What to work on = Write the next part of the article on finding and imputing missing values in R, starting right after its last sentence.

Source =
------------------------------------------------------------

RSS Matters

RSS Logo

How to Identify and Impute Multiple Missing Values using R

Link to the last RSS article here: How to Install LaTeX2HTML on a Windows (32-bit) XP machine  -- Ed.

By Dr. Jon Starkweather, Research and Statistical Support Consultant

As with many functions or tasks in R, there are a great many ways to accomplish the goals of identifying, displaying, and imputing multiple missing values. The following article discusses only a few ways to identify, display, and impute missing values using three packages in the statistical software R. For those new to R, I would suggest reviewing the Research and Statistical Support (RSS) Do-it-Yourself (DIY) Introduction to R short course. A script file containing all the commands used in this article can be found here.

1. Identify and Display Missing Values.

Generally speaking, R identifies missing values with NA. So, running a simple summary(x) where ‘x’ is the data frame will provide the number of NA’s (missing values) for the variable(s). Several examples of the ‘summary’ function are listed throughout this article.

------------------------------------------------------------

Provided data =
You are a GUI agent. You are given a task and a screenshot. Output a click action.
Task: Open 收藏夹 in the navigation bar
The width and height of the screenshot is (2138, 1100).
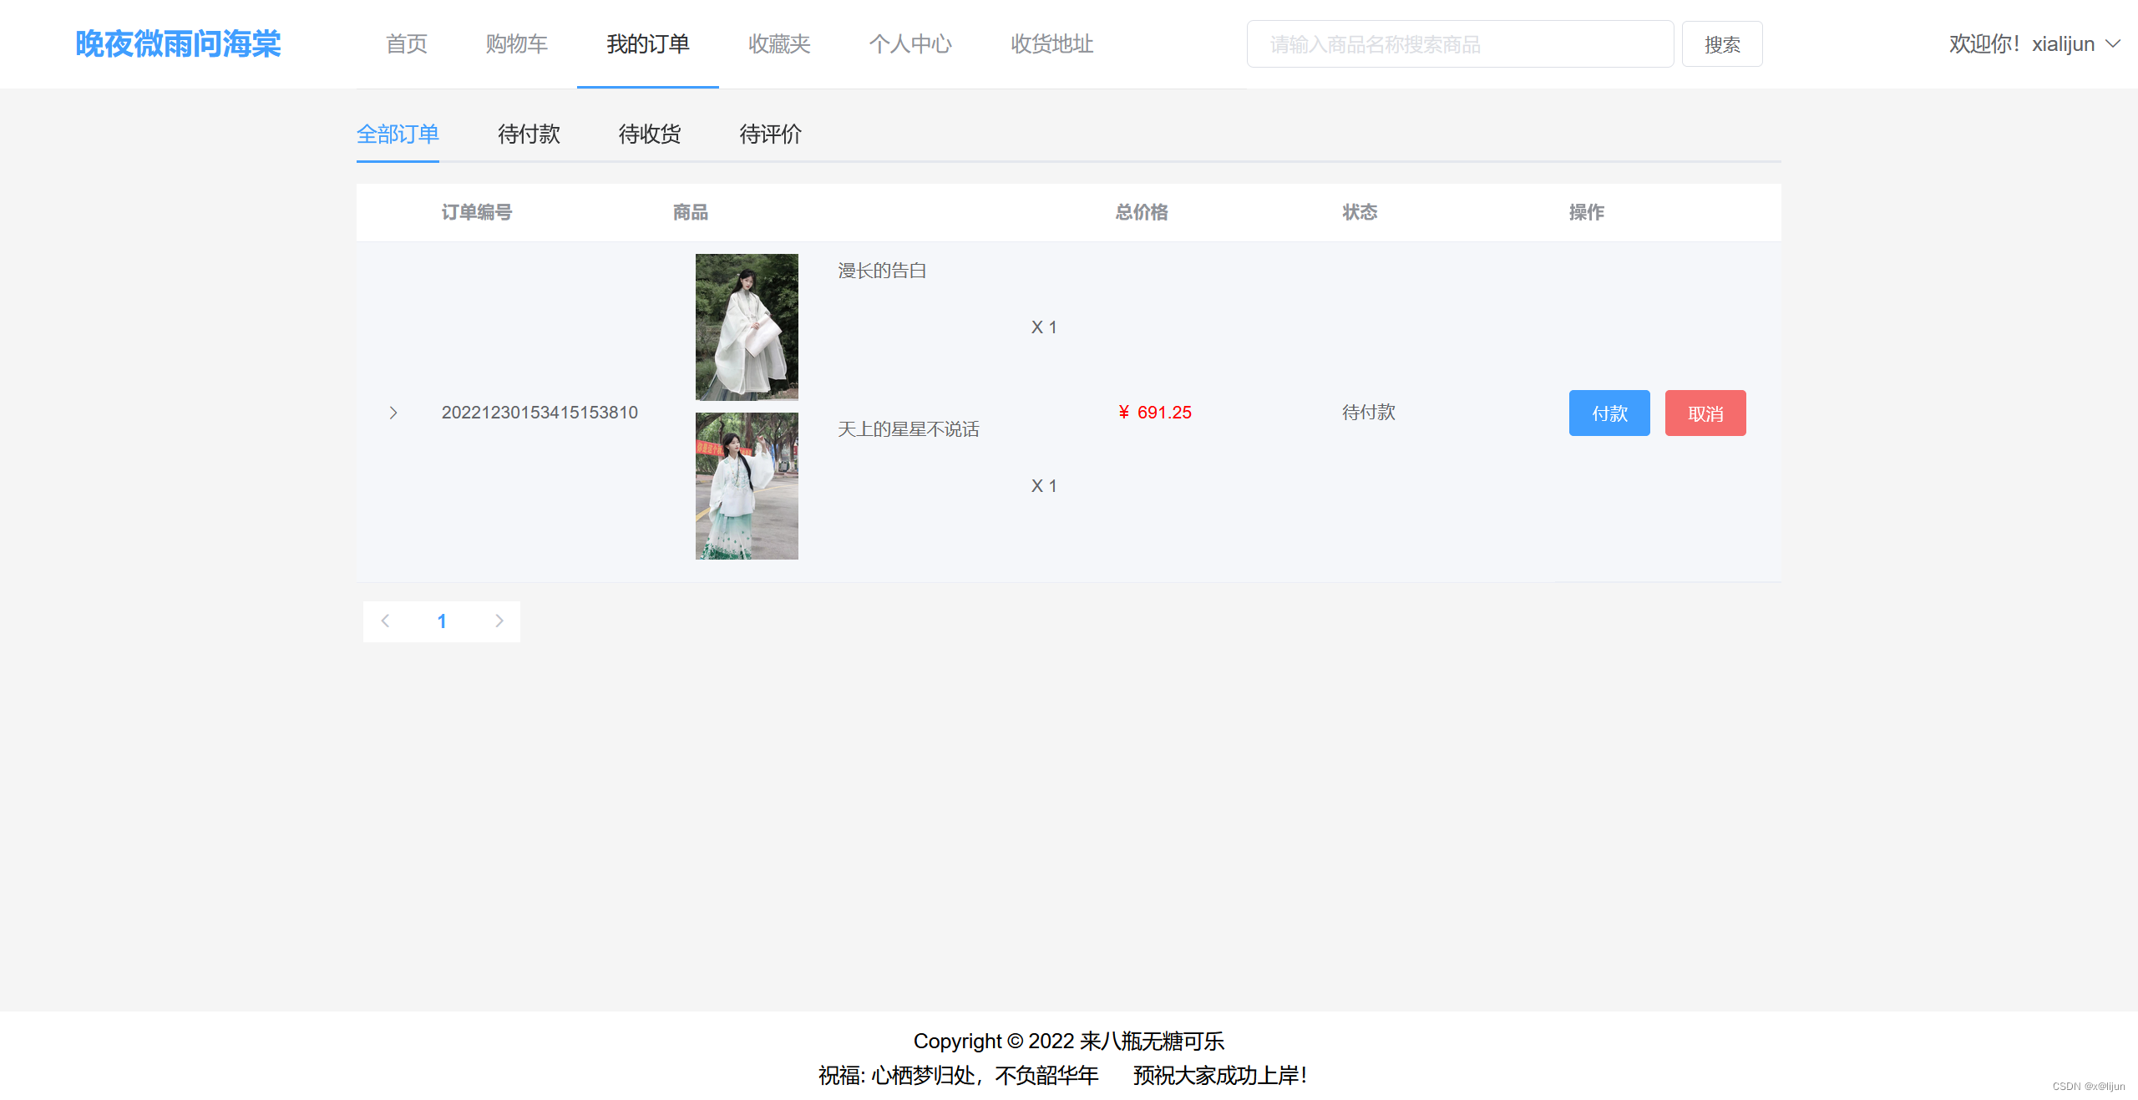pyautogui.click(x=778, y=44)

------------------------------------------------------------

Exercise response =
1.1. The VIM package

The Visualization and Imputation of Missing values package (VIM; Templ, Alfons, & Kowarik, 2010a; Templ, Alfons, & Kowarik, 2010b), provides several functions for identifying and displaying missing data. It provides some very intuitive graphical displays which allow the user to easily identify missing data. Missing data is often displayed in bright red on otherwise grayscale or blue figures. When you load the package, you’ll notice two things. First, it has several dependencies and second, it has its own Graphical User Interface (GUI). Generally, I do not use the GUI and instead rely on script which I simply prefer. 

R Console view 1

Combinations

The function ‘aggr’ aggregates missing data and can be used to count or plot the amount of missing-ness for each variable as well as some combinations of variables. Use the examples provided in the documentation to replicate what is provided below (Templ, Alfons, & Kowarik, 2010a). 

> data(sleep) 
 > a <- aggr(sleep)
> a

 

 Variable Count
     NonD    14
    Dream    12
    Sleep     4
     Span     4
     Gest     4
 

You will also notice the graphical display which shows the proportion of missing-ness for each variable as well as some combinations (displayed below)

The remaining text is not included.